_Exercise details:_ The answer is a single number: the count of lines below in which the word "Show" appears.

*** Data supplied ***

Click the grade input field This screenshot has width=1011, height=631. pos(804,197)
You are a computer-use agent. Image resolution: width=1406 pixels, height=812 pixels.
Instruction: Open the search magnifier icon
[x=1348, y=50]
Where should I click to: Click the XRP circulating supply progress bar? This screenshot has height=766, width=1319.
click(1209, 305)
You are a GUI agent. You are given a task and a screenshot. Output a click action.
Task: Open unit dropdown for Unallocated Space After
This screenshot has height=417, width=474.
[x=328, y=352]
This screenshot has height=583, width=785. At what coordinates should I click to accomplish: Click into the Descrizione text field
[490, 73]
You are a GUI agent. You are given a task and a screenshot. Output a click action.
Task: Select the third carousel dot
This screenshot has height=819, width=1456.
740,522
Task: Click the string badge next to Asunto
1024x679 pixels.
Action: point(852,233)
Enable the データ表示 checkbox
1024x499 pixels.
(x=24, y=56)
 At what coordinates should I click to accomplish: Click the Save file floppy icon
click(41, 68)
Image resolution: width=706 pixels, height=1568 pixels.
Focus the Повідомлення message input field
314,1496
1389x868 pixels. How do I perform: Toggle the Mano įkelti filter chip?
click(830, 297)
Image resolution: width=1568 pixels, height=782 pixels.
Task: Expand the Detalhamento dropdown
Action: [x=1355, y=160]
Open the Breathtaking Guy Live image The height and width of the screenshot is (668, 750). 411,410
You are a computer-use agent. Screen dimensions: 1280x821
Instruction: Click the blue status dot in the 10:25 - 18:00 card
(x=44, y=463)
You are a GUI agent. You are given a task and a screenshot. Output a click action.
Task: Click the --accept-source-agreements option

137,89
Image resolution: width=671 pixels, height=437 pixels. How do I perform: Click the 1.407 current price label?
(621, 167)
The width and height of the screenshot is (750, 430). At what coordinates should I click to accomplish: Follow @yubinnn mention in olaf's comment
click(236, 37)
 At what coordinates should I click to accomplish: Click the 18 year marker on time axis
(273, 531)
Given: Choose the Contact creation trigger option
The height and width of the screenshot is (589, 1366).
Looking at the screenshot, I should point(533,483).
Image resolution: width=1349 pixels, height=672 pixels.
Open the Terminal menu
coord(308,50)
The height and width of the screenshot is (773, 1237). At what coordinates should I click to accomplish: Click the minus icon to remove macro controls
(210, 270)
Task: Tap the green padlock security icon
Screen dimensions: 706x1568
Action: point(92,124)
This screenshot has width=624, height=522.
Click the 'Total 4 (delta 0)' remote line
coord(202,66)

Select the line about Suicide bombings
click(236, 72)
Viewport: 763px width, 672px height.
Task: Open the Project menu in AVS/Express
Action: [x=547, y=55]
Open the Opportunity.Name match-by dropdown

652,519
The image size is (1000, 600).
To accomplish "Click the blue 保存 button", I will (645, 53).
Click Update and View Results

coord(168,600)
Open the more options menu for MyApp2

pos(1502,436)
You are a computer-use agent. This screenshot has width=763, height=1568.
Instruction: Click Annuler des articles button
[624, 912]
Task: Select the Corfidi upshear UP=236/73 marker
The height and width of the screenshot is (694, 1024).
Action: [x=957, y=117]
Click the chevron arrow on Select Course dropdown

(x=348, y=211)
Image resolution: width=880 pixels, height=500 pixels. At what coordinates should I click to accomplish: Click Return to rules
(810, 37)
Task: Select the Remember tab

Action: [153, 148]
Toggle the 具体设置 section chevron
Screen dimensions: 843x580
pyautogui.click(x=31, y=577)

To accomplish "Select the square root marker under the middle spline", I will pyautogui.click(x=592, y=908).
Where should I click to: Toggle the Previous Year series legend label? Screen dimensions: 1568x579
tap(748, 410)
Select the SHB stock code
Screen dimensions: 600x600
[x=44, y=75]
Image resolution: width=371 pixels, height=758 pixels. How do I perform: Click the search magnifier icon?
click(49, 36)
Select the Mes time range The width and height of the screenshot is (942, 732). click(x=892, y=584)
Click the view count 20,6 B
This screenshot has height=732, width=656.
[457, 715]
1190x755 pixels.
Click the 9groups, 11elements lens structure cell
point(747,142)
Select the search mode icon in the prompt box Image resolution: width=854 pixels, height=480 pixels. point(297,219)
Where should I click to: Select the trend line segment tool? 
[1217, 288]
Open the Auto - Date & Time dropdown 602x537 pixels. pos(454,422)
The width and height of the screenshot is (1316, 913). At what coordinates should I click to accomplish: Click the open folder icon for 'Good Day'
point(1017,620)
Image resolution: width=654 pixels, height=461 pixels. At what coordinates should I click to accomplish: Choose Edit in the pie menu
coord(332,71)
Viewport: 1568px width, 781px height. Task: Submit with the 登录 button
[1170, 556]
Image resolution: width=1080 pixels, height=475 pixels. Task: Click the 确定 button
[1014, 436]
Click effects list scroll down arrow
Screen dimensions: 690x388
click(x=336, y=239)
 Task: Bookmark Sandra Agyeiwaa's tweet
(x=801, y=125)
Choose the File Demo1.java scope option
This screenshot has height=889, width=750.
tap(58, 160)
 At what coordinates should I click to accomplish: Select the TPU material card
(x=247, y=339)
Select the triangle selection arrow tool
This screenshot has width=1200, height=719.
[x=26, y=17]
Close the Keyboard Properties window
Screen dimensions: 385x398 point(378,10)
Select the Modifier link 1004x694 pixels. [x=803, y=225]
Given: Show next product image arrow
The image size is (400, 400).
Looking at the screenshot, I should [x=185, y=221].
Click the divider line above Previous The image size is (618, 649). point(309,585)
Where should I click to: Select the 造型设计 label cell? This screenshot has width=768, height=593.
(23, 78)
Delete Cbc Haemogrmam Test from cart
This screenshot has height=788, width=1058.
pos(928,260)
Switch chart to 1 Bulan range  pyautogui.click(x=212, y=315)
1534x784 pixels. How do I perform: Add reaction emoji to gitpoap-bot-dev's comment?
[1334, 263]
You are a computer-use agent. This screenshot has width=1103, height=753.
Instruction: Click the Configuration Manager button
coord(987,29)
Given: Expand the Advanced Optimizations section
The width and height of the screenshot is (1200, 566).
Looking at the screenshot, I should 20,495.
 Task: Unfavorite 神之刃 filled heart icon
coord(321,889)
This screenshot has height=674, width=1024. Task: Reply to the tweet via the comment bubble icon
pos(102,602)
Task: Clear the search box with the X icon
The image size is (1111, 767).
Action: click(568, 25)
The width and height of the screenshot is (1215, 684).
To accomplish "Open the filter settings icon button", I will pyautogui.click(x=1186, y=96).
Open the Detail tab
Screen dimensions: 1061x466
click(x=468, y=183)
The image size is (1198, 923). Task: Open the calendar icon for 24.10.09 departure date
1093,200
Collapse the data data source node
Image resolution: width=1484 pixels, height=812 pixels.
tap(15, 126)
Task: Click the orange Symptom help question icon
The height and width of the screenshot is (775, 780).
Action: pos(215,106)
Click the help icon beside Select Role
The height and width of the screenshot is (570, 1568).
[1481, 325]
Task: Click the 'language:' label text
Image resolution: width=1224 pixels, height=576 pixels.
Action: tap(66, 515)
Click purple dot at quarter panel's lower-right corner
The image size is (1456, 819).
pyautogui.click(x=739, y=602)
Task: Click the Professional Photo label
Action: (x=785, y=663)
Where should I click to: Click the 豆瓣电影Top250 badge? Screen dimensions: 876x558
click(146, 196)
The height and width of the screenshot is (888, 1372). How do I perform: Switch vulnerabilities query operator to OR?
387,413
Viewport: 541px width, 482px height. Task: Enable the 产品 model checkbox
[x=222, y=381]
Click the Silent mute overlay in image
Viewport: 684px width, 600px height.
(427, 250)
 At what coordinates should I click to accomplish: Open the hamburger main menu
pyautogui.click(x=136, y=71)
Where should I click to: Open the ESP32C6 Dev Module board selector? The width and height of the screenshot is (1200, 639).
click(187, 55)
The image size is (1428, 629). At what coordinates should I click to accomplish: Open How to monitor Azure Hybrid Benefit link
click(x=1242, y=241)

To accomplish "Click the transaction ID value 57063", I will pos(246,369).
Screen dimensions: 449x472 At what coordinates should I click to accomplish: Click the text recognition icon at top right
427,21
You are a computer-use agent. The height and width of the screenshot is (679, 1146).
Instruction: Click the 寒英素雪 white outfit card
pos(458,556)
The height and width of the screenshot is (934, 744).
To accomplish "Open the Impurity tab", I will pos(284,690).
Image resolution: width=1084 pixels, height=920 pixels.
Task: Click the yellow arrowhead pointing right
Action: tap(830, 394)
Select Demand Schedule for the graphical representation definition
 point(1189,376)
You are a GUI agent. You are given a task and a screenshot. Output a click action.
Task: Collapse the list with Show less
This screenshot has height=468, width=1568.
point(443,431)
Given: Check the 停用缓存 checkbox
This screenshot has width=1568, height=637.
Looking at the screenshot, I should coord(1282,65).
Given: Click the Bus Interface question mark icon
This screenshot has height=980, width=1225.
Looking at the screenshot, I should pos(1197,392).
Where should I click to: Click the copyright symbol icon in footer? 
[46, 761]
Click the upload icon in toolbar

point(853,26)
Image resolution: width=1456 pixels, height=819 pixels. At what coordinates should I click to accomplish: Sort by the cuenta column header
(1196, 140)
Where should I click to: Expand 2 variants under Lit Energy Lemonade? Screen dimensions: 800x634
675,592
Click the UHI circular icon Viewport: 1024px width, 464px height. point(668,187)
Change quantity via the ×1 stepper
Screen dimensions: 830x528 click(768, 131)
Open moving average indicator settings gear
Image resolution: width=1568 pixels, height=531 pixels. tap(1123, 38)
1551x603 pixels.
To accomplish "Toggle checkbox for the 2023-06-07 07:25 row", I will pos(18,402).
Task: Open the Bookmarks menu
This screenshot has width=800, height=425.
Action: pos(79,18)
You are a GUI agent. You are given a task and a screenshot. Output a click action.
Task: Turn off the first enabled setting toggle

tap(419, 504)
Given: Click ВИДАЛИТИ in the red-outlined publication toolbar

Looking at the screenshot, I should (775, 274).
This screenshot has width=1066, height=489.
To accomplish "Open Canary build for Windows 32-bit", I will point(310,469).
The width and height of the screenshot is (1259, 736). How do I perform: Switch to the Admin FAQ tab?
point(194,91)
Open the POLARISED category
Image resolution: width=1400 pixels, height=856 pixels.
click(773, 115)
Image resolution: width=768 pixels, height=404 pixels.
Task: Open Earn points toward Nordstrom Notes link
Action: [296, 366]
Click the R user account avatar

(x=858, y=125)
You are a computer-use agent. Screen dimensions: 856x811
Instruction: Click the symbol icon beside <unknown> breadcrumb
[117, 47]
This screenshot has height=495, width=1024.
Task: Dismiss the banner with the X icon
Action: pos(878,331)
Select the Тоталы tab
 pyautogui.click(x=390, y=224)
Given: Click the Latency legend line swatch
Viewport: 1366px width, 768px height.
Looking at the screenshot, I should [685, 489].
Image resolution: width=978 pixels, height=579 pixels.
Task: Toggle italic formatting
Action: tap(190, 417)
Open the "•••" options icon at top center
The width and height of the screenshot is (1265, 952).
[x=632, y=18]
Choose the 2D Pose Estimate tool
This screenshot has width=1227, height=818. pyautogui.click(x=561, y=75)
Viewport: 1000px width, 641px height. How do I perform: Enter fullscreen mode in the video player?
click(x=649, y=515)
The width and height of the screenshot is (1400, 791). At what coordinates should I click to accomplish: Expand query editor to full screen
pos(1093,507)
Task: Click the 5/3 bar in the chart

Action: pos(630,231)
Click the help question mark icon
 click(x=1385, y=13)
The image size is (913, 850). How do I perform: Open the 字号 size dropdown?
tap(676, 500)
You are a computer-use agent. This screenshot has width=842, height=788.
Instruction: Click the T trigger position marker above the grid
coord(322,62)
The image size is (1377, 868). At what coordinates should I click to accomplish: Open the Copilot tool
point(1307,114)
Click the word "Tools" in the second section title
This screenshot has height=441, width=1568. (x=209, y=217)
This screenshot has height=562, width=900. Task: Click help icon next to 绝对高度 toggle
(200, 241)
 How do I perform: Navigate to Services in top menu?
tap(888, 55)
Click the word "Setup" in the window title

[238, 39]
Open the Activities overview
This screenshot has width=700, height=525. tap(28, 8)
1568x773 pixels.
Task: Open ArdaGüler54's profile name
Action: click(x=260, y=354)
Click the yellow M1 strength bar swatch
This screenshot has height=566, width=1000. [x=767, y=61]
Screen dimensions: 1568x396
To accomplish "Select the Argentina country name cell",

***

_The completed task:_ 2